Alors qu'Aria et Black commençaient à protester, Potter les fit taire en leur lançant un silencio.

- Bon, j'ai pas d'autre solution pour vous qu'un duel. Demain soir, minuit, à l'entrée de la Forêt Interdite. Patmol, je serai ton second, et Will, tu seras celle d'Aria.
- Avec plaisir, maugréa Will, visiblement très remontée contre Black.
- Quiconque perdra devra laisser l'autre tranquille pour le reste de l'année, et devra lui présenter ses excuses pour toutes les choses horribles qu'il ou elle lui a dites depuis toutes ces années. Votre petite guerre a assez duré, vous croyez pas ?

Aria et Black ne pouvaient pas répondre, toujours sous le charme du silencio, mais hochèrent lentement la tête en évitant de se regarder.

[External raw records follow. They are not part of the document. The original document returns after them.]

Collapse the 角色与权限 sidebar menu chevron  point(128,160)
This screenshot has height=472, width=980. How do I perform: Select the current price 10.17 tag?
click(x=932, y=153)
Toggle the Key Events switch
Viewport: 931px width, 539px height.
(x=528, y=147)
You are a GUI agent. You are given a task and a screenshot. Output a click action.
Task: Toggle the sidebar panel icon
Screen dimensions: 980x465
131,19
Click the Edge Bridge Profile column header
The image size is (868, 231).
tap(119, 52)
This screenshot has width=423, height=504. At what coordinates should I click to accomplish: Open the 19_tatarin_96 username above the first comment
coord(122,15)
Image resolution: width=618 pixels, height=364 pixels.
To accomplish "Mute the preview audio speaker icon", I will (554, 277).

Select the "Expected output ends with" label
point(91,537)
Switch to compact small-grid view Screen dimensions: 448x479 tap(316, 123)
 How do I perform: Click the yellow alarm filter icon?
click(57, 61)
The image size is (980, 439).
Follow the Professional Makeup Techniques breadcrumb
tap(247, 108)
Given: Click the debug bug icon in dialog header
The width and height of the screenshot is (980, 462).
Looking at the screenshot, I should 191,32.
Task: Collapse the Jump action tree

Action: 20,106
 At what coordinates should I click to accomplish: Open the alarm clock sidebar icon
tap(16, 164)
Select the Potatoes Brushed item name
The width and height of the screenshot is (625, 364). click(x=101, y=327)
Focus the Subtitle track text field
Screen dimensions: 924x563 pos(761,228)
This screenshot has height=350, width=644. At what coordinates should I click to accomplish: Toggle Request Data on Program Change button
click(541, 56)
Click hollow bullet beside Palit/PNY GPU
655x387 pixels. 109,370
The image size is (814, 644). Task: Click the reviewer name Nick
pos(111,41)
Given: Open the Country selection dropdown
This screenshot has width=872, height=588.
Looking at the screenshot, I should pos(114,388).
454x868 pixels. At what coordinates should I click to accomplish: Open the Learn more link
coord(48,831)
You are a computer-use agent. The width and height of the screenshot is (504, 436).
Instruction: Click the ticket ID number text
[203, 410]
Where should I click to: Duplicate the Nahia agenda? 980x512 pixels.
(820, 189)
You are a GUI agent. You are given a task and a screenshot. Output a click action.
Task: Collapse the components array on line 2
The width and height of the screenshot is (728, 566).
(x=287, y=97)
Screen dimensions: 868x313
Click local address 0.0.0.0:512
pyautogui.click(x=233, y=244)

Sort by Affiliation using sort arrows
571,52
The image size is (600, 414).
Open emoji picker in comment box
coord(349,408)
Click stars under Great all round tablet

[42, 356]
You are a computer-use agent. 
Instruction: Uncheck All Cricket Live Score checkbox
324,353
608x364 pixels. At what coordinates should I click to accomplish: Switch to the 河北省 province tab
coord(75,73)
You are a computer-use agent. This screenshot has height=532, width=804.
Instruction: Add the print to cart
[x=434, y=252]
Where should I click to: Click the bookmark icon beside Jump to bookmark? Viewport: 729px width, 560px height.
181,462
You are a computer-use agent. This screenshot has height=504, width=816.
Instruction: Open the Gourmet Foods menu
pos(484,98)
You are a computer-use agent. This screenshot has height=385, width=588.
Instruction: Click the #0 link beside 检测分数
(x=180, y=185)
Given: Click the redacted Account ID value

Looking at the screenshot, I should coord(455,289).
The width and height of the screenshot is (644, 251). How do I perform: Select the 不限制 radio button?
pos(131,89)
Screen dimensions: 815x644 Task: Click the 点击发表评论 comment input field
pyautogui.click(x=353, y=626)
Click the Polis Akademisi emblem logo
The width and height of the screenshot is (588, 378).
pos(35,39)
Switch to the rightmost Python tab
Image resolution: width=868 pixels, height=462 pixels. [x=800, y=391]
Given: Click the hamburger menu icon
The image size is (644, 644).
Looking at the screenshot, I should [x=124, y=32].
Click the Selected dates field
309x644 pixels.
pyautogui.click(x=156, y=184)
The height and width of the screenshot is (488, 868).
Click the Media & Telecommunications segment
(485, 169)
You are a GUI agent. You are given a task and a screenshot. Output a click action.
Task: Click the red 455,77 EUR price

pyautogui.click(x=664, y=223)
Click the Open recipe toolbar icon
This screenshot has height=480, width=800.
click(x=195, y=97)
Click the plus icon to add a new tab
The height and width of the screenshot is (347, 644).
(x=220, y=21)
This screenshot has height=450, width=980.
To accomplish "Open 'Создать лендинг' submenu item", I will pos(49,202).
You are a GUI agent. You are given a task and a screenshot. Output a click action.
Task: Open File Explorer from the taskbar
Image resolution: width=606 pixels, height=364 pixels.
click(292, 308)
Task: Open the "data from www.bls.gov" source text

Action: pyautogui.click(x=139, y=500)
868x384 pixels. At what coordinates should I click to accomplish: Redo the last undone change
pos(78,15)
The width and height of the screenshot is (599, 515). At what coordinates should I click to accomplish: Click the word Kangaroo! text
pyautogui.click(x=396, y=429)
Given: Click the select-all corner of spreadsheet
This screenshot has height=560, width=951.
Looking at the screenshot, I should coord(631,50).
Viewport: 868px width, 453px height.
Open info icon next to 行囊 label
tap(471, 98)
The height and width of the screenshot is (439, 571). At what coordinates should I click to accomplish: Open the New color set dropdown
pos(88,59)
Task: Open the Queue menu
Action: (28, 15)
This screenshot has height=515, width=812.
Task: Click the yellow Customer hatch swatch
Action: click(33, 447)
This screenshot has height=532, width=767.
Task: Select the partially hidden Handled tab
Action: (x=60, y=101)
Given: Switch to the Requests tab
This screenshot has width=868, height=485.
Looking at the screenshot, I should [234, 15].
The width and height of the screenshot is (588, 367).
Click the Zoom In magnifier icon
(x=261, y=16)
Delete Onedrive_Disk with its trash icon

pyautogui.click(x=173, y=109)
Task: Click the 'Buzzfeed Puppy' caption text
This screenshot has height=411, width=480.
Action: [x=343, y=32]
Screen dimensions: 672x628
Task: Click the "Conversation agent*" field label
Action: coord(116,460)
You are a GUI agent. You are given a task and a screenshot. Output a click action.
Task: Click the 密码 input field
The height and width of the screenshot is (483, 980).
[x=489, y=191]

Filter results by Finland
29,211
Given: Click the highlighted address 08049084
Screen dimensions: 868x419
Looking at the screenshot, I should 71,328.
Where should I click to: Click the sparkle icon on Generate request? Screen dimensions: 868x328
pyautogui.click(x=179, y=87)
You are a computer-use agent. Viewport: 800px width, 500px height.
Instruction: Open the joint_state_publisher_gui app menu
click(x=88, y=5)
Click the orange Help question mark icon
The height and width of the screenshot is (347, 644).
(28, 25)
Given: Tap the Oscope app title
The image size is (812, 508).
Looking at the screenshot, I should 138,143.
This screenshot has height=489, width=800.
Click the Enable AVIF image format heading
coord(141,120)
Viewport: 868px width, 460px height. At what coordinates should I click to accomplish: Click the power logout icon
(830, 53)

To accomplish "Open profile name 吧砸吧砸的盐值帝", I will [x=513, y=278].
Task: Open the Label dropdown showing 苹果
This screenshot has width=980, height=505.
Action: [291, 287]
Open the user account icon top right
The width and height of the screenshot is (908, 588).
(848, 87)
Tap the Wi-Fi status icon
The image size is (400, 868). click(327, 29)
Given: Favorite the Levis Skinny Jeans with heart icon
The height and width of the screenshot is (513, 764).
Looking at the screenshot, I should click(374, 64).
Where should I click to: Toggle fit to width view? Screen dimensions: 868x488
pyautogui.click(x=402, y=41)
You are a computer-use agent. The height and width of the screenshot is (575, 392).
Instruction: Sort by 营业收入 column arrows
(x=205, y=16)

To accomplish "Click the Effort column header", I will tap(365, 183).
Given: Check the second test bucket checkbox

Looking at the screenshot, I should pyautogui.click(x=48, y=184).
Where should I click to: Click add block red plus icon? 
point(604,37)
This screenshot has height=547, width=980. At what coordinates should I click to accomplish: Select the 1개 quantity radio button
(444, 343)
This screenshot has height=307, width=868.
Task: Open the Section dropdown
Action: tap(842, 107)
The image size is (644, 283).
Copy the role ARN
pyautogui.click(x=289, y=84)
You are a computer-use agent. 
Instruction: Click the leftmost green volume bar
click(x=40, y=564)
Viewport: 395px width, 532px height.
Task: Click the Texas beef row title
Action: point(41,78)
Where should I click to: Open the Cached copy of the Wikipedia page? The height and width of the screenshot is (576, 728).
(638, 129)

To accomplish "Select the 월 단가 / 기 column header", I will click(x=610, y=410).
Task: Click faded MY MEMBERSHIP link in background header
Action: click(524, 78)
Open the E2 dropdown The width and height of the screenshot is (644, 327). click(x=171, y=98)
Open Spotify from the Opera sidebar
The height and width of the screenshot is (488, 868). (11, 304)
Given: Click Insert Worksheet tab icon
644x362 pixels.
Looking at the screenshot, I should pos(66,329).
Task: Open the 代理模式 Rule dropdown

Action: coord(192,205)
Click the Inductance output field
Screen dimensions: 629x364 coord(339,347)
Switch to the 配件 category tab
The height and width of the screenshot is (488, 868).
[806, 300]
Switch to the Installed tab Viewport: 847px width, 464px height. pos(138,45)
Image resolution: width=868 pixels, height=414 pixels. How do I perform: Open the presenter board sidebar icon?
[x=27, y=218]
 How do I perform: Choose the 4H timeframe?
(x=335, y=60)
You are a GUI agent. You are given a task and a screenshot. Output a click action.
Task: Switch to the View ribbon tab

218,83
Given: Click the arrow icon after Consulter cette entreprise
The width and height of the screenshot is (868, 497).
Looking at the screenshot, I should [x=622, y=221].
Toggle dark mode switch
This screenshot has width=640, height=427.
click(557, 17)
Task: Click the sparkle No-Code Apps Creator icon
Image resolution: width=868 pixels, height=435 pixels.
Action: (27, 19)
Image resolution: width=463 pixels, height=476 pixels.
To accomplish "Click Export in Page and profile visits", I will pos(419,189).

- En plus, vous commencez à entraîner des gens qui n'ont rien à voir avec tout ça avec vous. Ça devient ridicule.

Il prit son meilleur ami par le bras et le tira vers lui alors qu'il s'éloignait des Justice.

- Je vais demander à Lunard d'établir les règles du duel dès maintenant. Finite !

Aria sentit sa langue se délier, mais garda le silence alors qu'elle regardait les deux Gryffondors se diriger vers les escaliers. Elle se tourna vers Will, qui avait de grandes difficultés à retenir ses larmes.

- Je veux pas en parler, lui dit-elle d'une voix étouffée avant que sa cousine n'ouvre la bouche. Pas tout de suite.

Aria, le cœur serré, entraîna Will vers la cour intérieure de leur école. Elle ne l'avait jamais vue aussi démunie.